EXERCISE DIRECTIONS >> Emit an exact copy of the lines running from the start of the records to the line containing "coastal flooding (292, 542)", both included.

DATA EXTRACT >>
=== Section Start ===

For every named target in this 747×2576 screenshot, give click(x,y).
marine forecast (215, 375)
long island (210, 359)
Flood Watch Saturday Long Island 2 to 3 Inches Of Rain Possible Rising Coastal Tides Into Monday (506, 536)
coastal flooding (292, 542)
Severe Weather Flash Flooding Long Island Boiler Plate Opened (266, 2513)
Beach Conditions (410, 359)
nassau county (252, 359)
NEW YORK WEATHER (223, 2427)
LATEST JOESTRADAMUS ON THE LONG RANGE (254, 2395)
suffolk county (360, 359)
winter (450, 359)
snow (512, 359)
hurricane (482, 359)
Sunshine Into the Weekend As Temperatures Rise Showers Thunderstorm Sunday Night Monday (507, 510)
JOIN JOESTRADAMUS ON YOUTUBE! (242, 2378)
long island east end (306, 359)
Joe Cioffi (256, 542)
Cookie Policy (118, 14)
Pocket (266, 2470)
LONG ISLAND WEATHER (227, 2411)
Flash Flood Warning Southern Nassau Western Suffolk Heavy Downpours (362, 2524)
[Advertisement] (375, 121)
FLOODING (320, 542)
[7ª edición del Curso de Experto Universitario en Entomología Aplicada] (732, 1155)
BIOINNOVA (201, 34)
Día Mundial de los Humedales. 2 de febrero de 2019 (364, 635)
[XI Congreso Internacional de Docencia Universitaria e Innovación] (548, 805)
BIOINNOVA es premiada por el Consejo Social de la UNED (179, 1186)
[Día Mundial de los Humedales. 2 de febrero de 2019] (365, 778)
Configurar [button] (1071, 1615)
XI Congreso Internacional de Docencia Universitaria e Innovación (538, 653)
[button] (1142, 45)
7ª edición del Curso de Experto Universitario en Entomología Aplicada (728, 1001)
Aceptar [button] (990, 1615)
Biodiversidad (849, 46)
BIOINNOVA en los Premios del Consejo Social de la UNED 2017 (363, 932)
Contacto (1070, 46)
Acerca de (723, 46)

=== Section End ===

SOLUTION TO THIS EXERCISE >>
For every named target in this 747×2576 screenshot, give click(x,y).
marine forecast (215, 375)
long island (210, 359)
Flood Watch Saturday Long Island 2 to 3 Inches Of Rain Possible Rising Coastal Tides Into Monday (506, 536)
coastal flooding (292, 542)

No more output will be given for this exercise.